Unfortunately, Joey and I were apart for almost a full month in April because I broke my ankle and couldn’t drive. It was wonderful to finally get back to see him last week. In just a month it seemed that he’d grown multiple inches! I was hoping that we’d easily get right back into our familiar pattern, and I hadn’t planned to do anything different or out of the ordinary during our sessions. I was excited to read Harry the Dirty Dog with him, so I dove right in with my plans.

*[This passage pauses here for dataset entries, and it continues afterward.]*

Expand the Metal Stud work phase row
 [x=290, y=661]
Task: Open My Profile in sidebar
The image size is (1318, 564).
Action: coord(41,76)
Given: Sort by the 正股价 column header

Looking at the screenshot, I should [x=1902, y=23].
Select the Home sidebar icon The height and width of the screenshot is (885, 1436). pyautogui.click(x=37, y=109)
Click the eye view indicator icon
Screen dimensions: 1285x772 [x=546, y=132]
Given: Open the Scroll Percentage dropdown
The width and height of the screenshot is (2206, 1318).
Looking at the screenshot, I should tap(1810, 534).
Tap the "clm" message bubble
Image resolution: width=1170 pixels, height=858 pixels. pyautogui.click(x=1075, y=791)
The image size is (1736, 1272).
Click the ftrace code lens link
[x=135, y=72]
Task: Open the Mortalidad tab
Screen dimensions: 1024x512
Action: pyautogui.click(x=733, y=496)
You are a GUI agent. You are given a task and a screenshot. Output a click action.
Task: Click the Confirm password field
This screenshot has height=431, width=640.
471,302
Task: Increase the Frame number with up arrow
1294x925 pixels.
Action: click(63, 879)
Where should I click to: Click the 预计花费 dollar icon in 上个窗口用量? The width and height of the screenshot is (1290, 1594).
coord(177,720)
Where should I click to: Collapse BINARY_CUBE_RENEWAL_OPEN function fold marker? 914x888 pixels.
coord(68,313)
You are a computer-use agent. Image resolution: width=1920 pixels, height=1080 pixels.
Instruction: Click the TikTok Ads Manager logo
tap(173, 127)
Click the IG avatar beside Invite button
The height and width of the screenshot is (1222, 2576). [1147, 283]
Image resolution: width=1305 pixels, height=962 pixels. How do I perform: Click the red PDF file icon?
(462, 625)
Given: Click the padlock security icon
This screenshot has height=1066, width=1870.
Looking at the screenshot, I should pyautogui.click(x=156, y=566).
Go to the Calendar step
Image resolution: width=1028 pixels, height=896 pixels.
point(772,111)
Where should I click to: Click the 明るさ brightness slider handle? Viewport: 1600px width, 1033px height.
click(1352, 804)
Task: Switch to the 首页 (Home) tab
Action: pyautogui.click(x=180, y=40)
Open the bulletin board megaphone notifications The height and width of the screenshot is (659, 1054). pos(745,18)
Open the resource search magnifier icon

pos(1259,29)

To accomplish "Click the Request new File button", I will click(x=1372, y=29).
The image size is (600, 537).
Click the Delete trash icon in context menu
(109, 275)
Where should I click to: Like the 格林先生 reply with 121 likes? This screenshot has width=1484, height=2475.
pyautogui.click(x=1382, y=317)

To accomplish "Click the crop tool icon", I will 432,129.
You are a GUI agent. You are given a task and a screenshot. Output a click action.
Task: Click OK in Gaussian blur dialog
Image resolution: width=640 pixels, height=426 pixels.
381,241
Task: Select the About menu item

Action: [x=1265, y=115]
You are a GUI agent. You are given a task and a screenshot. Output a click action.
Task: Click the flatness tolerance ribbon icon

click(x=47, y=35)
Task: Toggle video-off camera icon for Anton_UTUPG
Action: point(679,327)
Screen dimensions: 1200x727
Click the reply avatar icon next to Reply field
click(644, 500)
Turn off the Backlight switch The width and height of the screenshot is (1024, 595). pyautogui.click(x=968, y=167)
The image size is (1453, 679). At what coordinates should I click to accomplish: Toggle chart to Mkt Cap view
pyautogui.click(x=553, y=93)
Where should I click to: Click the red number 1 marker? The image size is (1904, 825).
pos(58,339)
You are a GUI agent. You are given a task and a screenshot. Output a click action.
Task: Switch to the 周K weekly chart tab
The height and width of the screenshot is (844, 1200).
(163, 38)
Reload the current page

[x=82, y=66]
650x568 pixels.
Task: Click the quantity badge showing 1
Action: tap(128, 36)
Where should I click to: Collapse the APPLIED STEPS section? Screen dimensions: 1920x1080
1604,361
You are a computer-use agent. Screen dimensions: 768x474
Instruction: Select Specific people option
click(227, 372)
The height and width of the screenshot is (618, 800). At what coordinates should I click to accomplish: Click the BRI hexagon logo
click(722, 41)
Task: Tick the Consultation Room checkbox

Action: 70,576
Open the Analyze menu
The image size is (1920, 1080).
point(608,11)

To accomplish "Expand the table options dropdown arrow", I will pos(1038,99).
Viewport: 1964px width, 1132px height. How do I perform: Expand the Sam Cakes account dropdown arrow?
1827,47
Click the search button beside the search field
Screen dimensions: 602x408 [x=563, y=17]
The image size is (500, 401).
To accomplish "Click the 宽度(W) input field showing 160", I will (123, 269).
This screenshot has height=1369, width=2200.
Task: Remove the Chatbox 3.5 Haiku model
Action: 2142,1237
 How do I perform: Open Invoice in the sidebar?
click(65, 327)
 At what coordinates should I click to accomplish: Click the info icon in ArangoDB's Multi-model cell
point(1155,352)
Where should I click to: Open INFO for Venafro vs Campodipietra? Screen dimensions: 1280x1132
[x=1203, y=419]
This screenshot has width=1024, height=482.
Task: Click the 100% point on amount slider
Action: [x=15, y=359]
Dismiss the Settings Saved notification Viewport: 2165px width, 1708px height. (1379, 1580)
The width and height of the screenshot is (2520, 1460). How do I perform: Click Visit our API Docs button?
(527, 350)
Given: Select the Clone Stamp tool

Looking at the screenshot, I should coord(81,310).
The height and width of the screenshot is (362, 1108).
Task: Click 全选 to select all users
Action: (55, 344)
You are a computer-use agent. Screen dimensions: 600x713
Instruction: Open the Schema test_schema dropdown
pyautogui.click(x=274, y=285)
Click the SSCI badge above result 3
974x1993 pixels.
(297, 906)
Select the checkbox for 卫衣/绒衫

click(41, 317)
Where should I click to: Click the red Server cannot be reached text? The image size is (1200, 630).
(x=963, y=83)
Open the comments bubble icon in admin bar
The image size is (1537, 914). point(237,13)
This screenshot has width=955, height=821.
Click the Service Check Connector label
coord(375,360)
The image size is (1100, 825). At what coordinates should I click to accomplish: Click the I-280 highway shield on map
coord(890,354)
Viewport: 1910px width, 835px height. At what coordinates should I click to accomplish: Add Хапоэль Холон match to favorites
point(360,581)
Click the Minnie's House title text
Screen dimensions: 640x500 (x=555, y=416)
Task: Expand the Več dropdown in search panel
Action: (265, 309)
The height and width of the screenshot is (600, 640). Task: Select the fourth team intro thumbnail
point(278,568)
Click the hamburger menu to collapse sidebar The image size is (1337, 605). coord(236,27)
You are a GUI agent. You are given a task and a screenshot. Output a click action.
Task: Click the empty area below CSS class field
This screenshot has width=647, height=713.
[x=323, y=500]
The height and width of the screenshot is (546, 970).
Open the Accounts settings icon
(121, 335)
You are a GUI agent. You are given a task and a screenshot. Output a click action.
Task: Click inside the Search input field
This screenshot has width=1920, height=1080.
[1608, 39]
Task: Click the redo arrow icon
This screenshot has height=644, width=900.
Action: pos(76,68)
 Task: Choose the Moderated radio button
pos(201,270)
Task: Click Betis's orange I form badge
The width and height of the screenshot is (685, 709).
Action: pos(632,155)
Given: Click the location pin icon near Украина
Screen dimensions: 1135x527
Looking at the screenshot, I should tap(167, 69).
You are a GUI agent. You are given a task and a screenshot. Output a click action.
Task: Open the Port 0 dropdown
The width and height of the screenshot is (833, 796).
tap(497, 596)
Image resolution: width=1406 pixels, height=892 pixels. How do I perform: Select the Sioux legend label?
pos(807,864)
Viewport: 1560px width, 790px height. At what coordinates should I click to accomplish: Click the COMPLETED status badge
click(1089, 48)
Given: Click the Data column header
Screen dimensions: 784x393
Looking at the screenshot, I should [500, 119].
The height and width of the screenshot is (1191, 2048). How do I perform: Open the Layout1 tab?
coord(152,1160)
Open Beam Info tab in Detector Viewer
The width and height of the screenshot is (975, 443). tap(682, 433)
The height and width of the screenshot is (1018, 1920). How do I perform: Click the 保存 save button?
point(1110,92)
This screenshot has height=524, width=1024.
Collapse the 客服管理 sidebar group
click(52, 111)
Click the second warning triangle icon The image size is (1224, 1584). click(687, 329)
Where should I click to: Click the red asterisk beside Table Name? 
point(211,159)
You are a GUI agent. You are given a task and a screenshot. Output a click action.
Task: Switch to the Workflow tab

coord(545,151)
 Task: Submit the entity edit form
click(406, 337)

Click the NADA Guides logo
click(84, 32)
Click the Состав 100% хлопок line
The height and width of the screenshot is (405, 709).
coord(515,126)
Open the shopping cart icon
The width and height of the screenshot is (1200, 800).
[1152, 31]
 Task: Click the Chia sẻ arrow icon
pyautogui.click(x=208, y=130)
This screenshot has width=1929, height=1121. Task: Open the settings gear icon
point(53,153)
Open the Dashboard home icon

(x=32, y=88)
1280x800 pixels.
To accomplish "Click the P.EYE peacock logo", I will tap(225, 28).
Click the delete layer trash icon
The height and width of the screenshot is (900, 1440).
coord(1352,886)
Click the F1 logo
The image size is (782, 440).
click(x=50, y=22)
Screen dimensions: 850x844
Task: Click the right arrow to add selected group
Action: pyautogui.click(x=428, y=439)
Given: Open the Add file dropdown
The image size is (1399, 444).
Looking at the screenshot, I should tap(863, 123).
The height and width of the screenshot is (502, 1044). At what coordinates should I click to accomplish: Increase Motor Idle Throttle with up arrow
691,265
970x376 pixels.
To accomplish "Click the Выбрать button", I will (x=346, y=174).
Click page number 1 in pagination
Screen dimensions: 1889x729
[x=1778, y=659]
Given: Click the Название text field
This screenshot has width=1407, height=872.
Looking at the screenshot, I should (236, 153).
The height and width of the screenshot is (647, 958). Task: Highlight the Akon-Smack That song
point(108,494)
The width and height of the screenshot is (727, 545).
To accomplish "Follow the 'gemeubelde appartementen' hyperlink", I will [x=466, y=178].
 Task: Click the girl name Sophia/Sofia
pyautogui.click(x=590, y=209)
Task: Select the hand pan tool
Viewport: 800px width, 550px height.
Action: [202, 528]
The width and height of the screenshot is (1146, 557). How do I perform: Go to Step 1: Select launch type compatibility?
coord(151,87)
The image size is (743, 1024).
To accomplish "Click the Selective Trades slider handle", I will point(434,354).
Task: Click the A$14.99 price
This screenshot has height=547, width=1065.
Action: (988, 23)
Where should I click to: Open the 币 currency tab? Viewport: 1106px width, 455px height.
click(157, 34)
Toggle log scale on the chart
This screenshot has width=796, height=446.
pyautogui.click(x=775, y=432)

Joey had other ideas. He wanted to talk. He listed every animal on his device, and then listed them again. He told me about helicopters and airplanes and occasionally let me read a page or two of the book. At one point he used his device to say “stop mouth” which I’m pretty sure was his way of asking me to stop reading so he could talk. That was one of the only phrases he used during that time. What was going on? The last time I’d been there Joey was full of early phrases and was starting to explore pronouns. And now?
We were both frustrated and both of us felt like we weren’t getting anywhere. I had to take a step back and remember that our relationship is more important than the work I’d carefully planned. (Didn’t he realize that Harry is such a fun book?) I’d just brought myself and my show to the table, and I hadn’t left any room for Joey. I think we do this often as teachers, especially at this time of the year when we are feeling the deadlines of the end of the school year approaching. Luckily, I don’t have that worry with Joey, but I think I did want to make up for lost time.
I needed to back up, slow down, and remember the boy in front of me. The smiling four-year-old with so much to say. So I paused, listened, nodded, and tried to acknowledge his list of animals. Once we were connected, we could move forward.
And we did. After re-connecting and taking time to rebuild the relationship, Joey dropped his musical shaker on the floor. He looked at what he’d dropped and then at his device. Carefully he selected different hear and then looked at the other egg shaker sitting on the table. He was asking for other musical instrument – the other instrument he can hear. We were back to meaningful communication with two word phrases.
It’s easy to forget how important our relationships with our kids are, and how much more they are capable of when we are working with them instead of teaching at them.
*On another note, I do not think Joey appreciates Harry the Dirty Dog like I do. Instead we are now reading Groovy Joe, which is a bit faster and more animated.